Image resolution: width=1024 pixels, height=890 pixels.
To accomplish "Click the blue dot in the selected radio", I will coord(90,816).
· · · · · · ·
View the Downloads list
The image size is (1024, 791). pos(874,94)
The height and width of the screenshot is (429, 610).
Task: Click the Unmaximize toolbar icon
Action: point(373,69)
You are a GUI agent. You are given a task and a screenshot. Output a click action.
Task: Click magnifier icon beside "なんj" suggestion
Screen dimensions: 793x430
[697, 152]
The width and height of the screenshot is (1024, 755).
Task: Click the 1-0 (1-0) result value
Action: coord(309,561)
· · · · · · ·
TASK DIRECTIONS: In the data above, find the line that contains "View the Downloads list" and the line that contains "Task: Click magnifier". Repeat exactly those lines and every line between them, and only those.

EXPECTED ANSWER:
View the Downloads list
The image size is (1024, 791). pos(874,94)
The height and width of the screenshot is (429, 610).
Task: Click the Unmaximize toolbar icon
Action: point(373,69)
You are a GUI agent. You are given a task and a screenshot. Output a click action.
Task: Click magnifier icon beside "なんj" suggestion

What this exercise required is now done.